The patient required intensive insulin therapy. Potassium levels were corrected with intravenous and oral supplementation. Metyrapone was implemented (maximal dose, 1,500 mg), which resulted in measurable values of cortisol in the blood serum (<1,000 μg/dL), improvement in glycemic control, and correction of electrolyte disturbances. Since blood pressure stabilized following the start of therapy and 24-h urinary catecholamine levels remained within normal limits, alpha-blockers were not implemented. After preparations, the patient underwent laparoscopic left-sided adrenalectomy. The operation proceeded without complications.

Histopathological evaluation revealed a pheochromocytoma. Five points were given in the PASS scale: cellular monotony (score = 2), diffuse growth (score = 2), and vascular invasion (score = 1). Histopathological evaluation comprised standard hematoxylin and eosin (H&E) staining, supplemented by immunohistochemical (IHC) analysis targeting chromogranin A (CgA), synaptophysin, CRH, and ACTH. ACTH detection was performed using a rabbit polyclonal antibody (Roche, Basel, Switzerland), while CRH was identified using a rabbit polyclonal CRH/CRF antibody (Proteintech, Rosemont, USA; Cat# 10944-1-AP). In the IHC assessment: ACTH (+), CRH (+), synaptophysin (+), chromogranin (+), and Ki-67 2% (Figures 1C–F).

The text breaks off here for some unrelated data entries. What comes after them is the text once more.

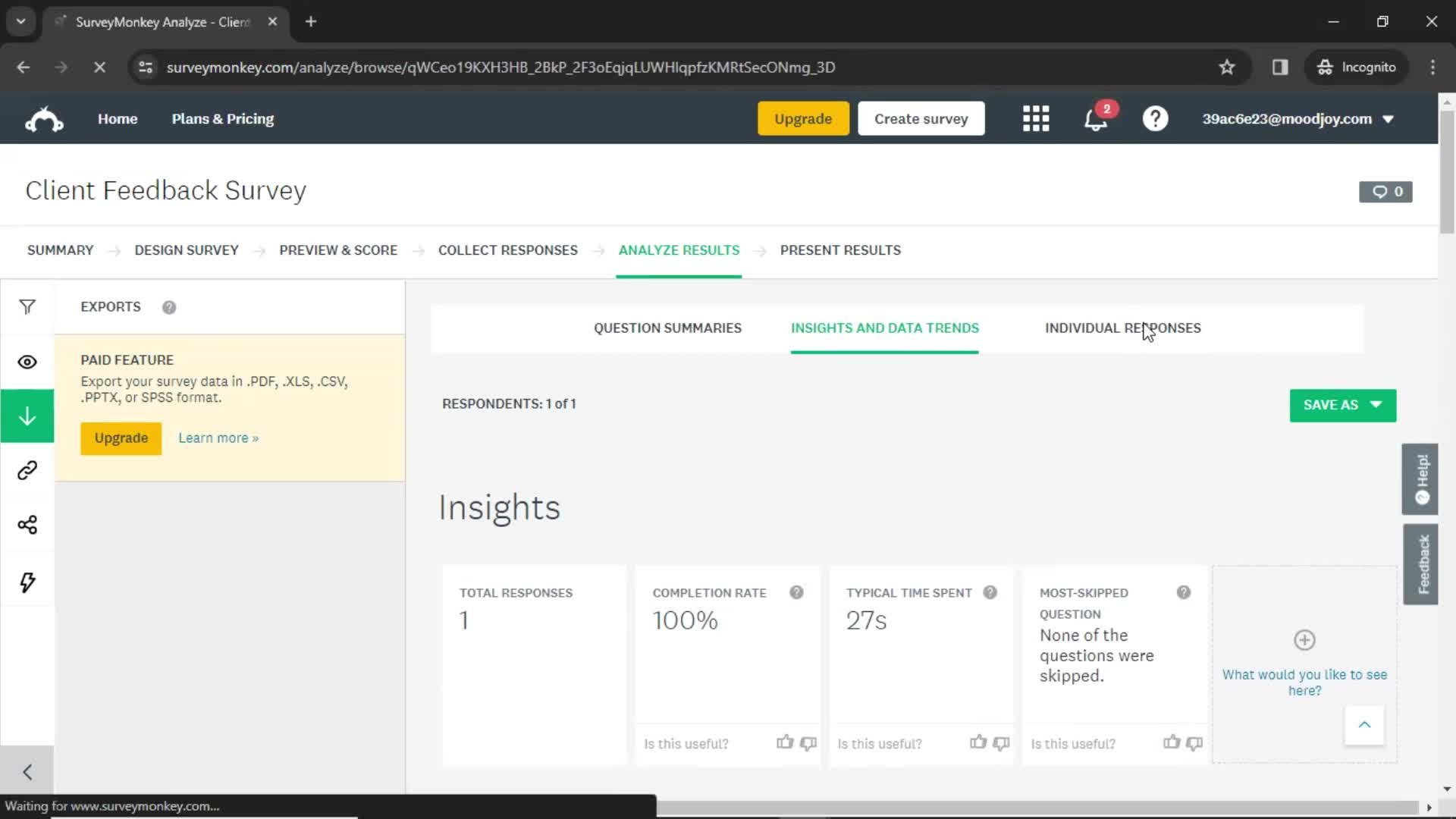Screen dimensions: 1456x819
Task: Toggle thumbs up on Most-Skipped Question
Action: coord(1169,742)
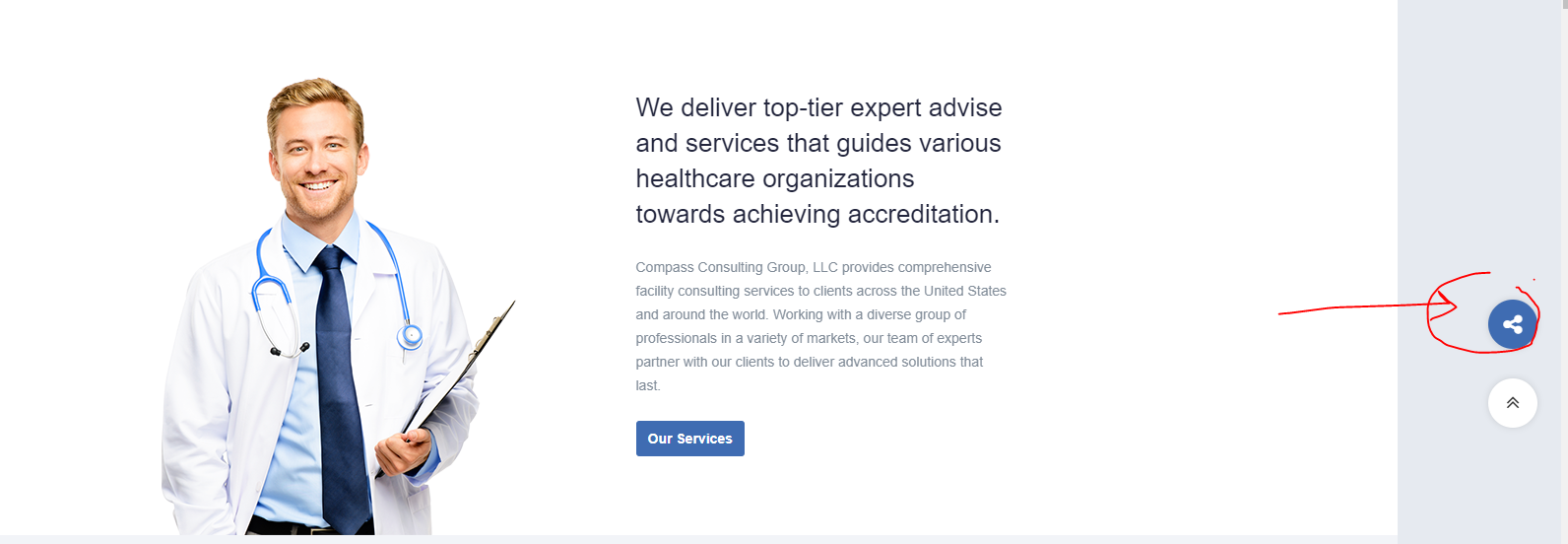Screen dimensions: 1568x544
Task: Click the heading line 'We deliver top-tier expert advise'
Action: 818,107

After the surgery, during the CRH test, an adequate response of the pituitary corticotropic axis was obtained. In addition, insulin therapy was discontinued, and antihypertensive therapy was reduced. Three months later, further follow-up examinations were performed. The patient was asymptomatic and did not require hormonal replacement therapy. The circadian rhythm of cortisol was restored, and there was a correct response in the synthetic ACTH stimulation test. Luteinizing hormone and follicle-stimulating hormone levels normalized. Thyroid-stimulating hormone axis returned to normal (TSH, 0.72 μU/mL; ft3, 5.43 pmol/L; and ft4 15.7, pmol/L). There was no need for oral medication. Only supplementation of vitamin D was continued. RET gene examination did not reveal mutations. Abdominal CT scan did not demonstrate signs of recurrence in the left adrenal bed.

Post-operative results of laboratory tests are shown in Table 1.

Discussion

Pheochromocytoma/paraganglioma accounted for about 5% of ectopic ACTH/CRH-secreting tumors. They release mainly mature, bioactive ACTH. Exceptionally, tumors produce only CRH (15). Hereby, we present a patient with pheochromocytoma secreting both ACTH and CRH, which is extremely rare.

The clinical picture of ectopic Cushing syndrome depends on tumor characteristics, but it is often associated with severe hypercortisolism. This, in turn, is responsible for a wide variety of complications and comorbidities (16). Mortality rates are increased (17, 18); thus, the primary goal in case of severe ectopic Cushing syndrome is the rapid control of hypercortisolemia (19). The clinical picture becomes even more challenging when overlapping symptoms of pheochromocytoma and Cushing syndrome must be considered. Moreover, co-expression of ACTH and CRH can significantly modify the course of the disease.

Typically, the median period from the first symptoms to diagnosis is 4 months. In contrast, for other ectopic and pituitary Cushing syndrome, the time to establish a diagnosis is significantly longer—14 and 38 months, respectively (20). The early presentation in ACTH/CRH-producing pheochromocytomas might be attributed to synergistic effects of glucocorticoids and catecholamines. The former alters phenylethanolamine-N-methyltransferase (PNMT) function, which is the enzyme transforming adrenal norepinephrine to epinephrine. The latter impacts steroidogenesis, probably through paracrine mechanisms (21). Moreover, co-expression of ACTH and CRH has the potential to markedly deteriorate the disease’s course. Nakhjavani et al. analyzed a series of 75 ectopic Cushing syndrome associated with CRH secretion. They showed that tumors producing CRH are associated with higher serum cortisol levels than those releasing ACTH. Diabetes and hypokalemia were very common. Prognosis, despite treatment, was worse, when compared with other types of hypercortisolemia (22).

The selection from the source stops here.